RELATIONSHIPS STRESS AFFECTS IMMUNE SYSTEM
After it feels like everything has gone wrong in our day, exasperating us to our wit’s end, the warm solace of our intimate partner’s embrace seems to ease our stress. The day from hell has now become beautiful.
Loving relationships with mutual respect tempers the anxiety of any storm we may find ourselves going through. Healthy relationships enable and inspire us to become better versions of ourselves. They nurture us and help us grow.
Nourishing partnerships can reduce stress and have been linked to overall improved health. Researchers have even shown that people with healthy social relationships have a 50 percent greater likelihood of survival. The emotions our intimate relationships evoke are among the greatest forces that affect our hormonal and immune responses, thus influencing our body’s capability to fight off disease.
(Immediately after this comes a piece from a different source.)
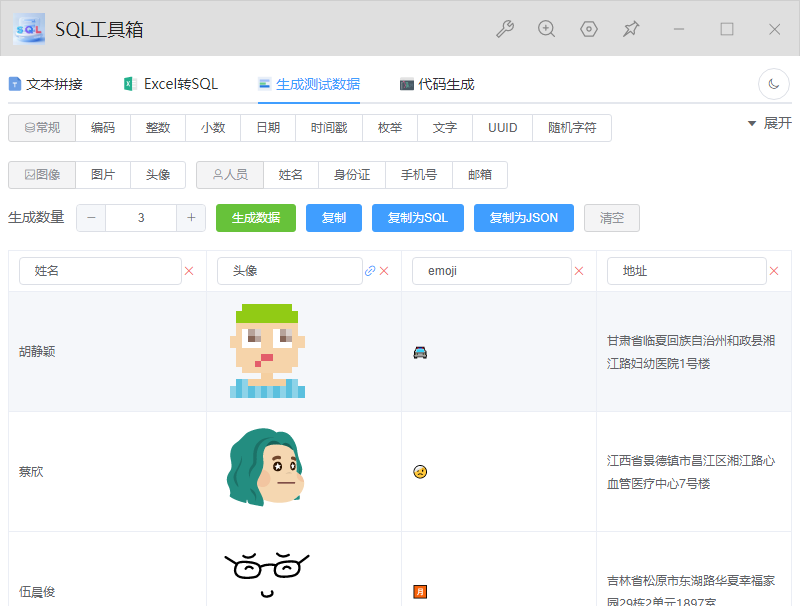Delete the emoji column using its X icon
The width and height of the screenshot is (800, 606).
579,271
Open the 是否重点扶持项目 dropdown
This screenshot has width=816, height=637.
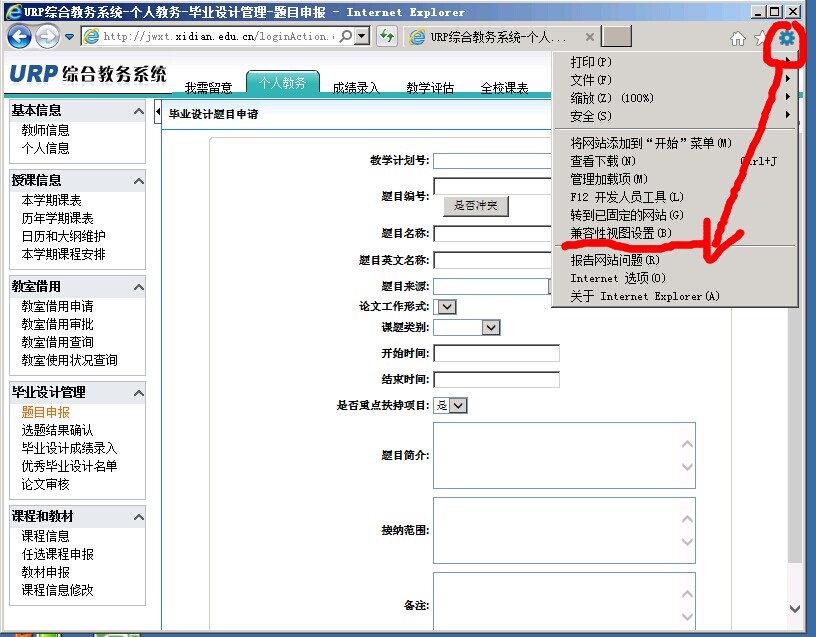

Couples who often exchange kind words, offer a gentle touch or get down in the sack increase the levels of oxytocin in their bloodstreams. Oxytocin is a protective hormone that influences the digestive system as well as the brain. It has been proven to calm gastrointestinal inflammation, greatly reducing the risk of food sensitivities, autoimmune disorders, and systemic infections. In summation, a healthy relationship is a key to our body’s overall wellness.
But what if your partner nags, incessantly complain, and is never satisfied with anything you do? What if the embrace of your partner is the gateway to more stress at the end of your taxing day? Bad relationships slowly destroy people by altering proper functions of our immune system. This compromises the body’s ability to heal and respond to stress.
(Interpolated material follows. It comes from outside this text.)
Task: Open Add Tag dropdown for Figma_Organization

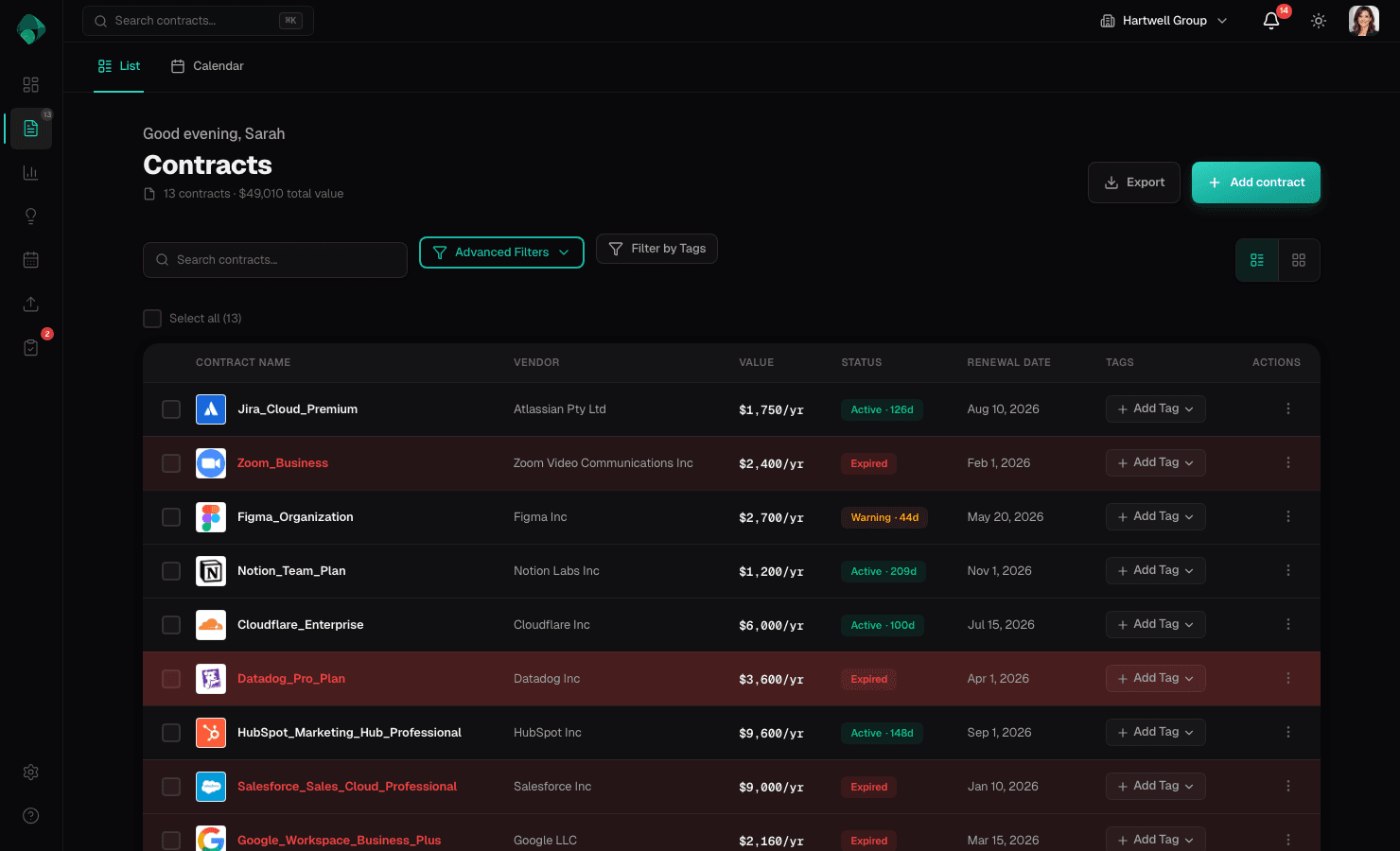Action: [1155, 516]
Interpersonal conflict results in unique hormonal responses that do not arise are other forms of stress. Extended exposure to this type of stress flattens cortisol levels, thus causing the brain to not effectively control the body’s stress response. Research shows the body becomes more susceptible to inflammatory arthritis when the brain’s inability to produce healthy cortisol levels.
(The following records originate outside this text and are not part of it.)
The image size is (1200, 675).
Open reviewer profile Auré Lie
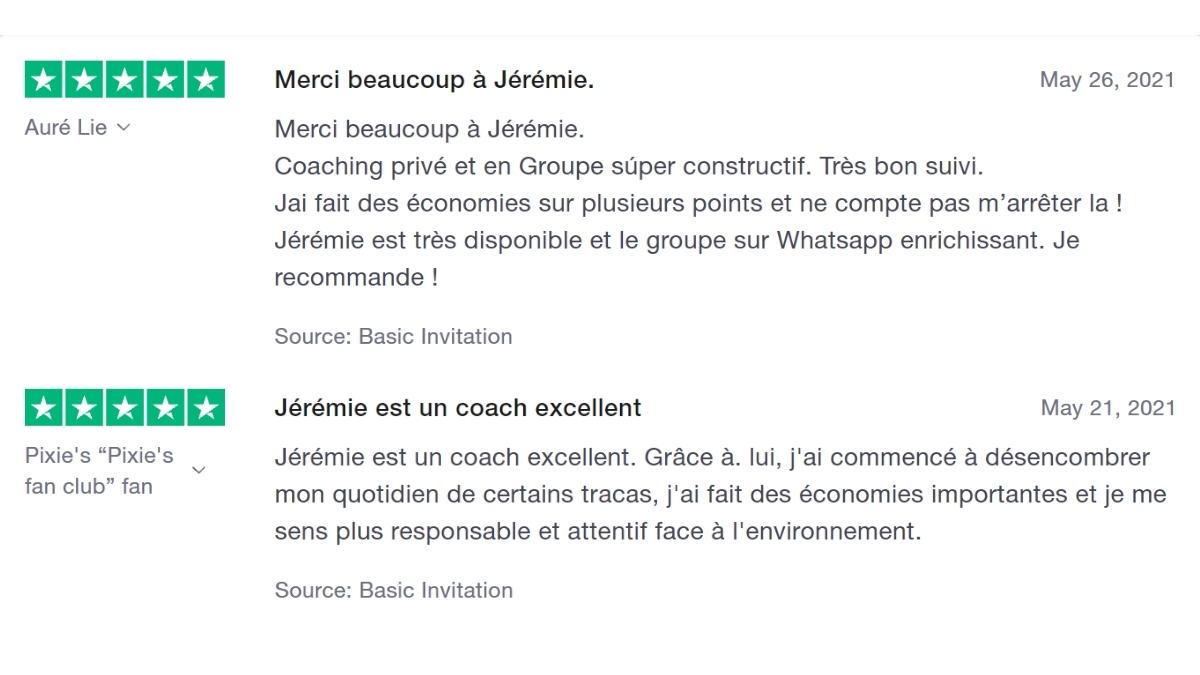[66, 128]
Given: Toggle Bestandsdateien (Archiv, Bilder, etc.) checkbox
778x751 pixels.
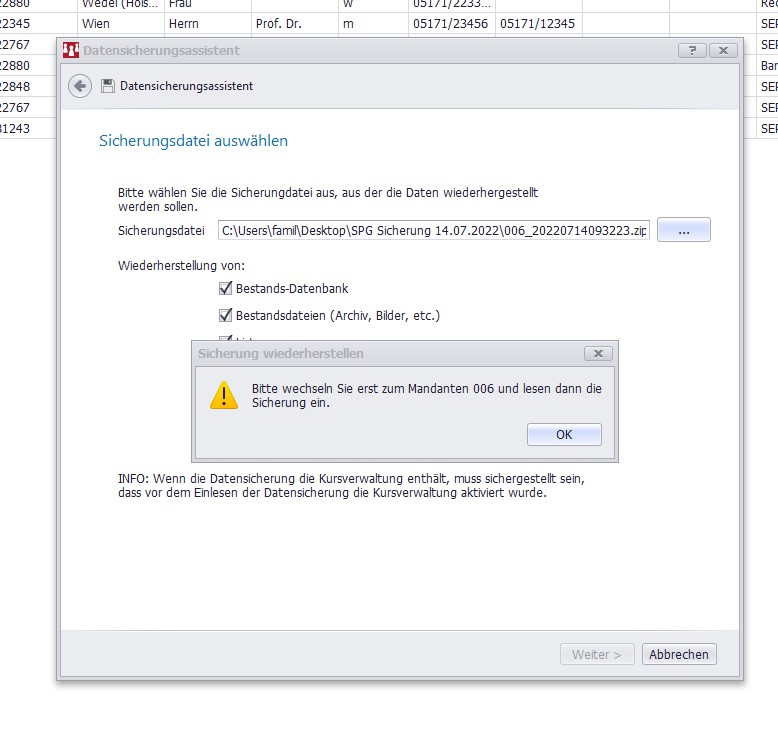Looking at the screenshot, I should (x=225, y=315).
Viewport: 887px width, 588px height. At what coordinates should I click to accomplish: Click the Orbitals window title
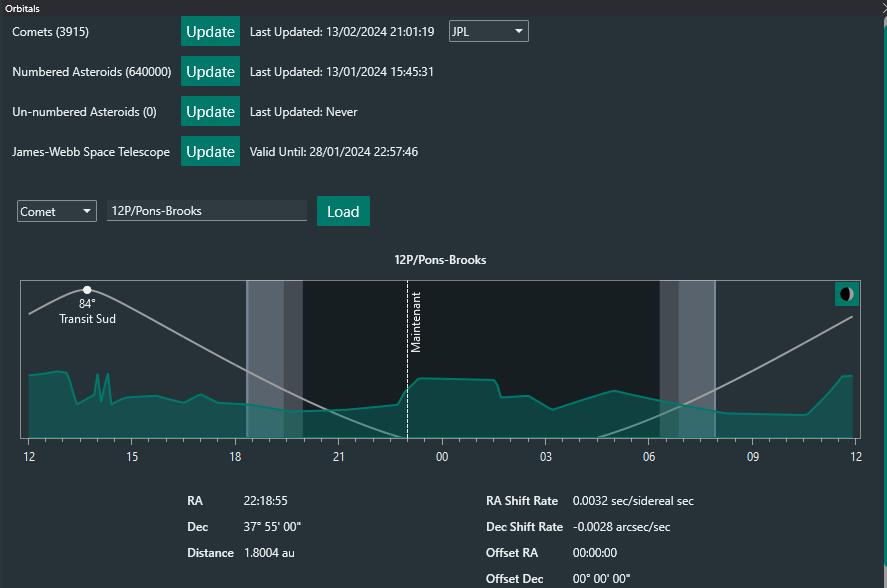pyautogui.click(x=23, y=8)
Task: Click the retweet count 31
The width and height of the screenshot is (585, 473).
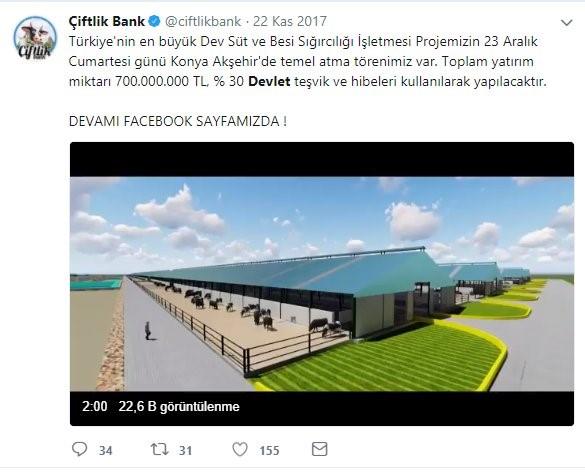Action: (x=185, y=450)
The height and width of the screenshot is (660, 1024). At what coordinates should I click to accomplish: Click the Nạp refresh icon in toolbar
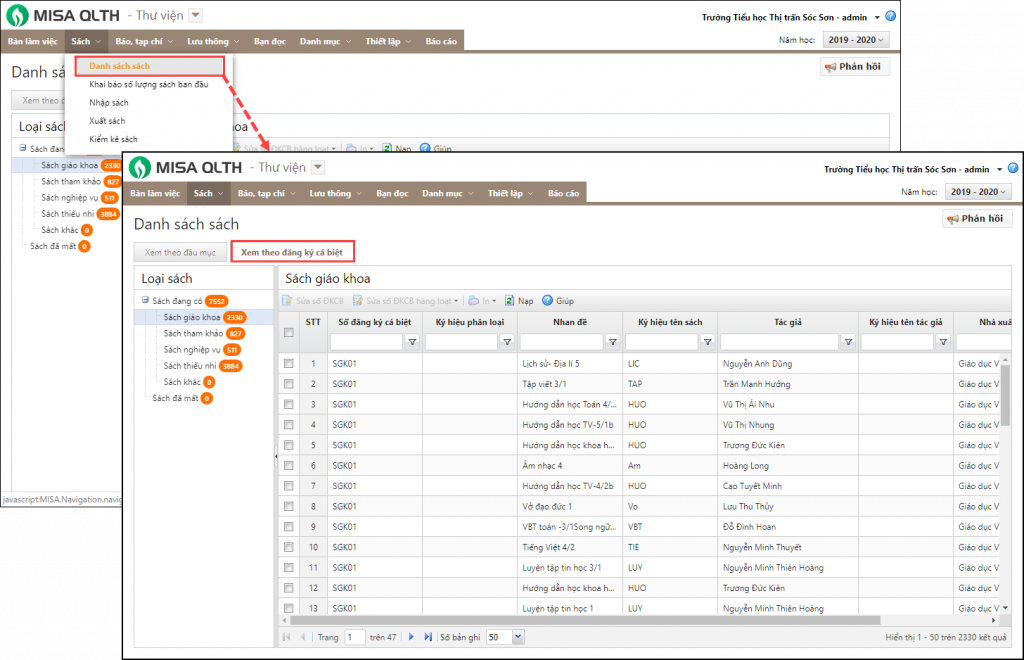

A recent study explores the state of a couple’s relationship with their physical resilience to recover from injury. Doctors made small wounds on the arms of 42 married couples and observed how fast those wounds healed. Couples who had higher levels of hostility towards each other healed considerably slower, at only 60% of the rate of couples who had low hostility. Those in stress-ridden relationships had profound differences in levels of a key immune chemical called interleukin-6 (IL-6), that helps balance the immune response. These couples produced an exaggerated response to this chemical, throwing off the balance of the entire immune system and inhibiting the body’s natural healing capabilities.
When we overlay rigid expectations on to our partner or preoccupied with the need to show “who wears the pants” in the relationship, the sour fruit of discontent and resentment inevitably poisons our bodies. Being in a romantic relationship is not about what you are entitled to or how you are being served. Intimate connection is a sacred privilege worthy of inspiring our highest respect. Relationships are about reciprocal selfless service where no circumstance or petty detail warrants that kindness to be tossed aside. Medical science shows that our bodies are designed to be enhanced, healed, and strengthened through loving exchanges. If we do not seek to nurture our relationships with kindness, acceptance, or forgiveness, we only end up causing bodily harm to ourselves and to our loved one. Kindness is gangsta, do no harm to the wellbeing of your partner.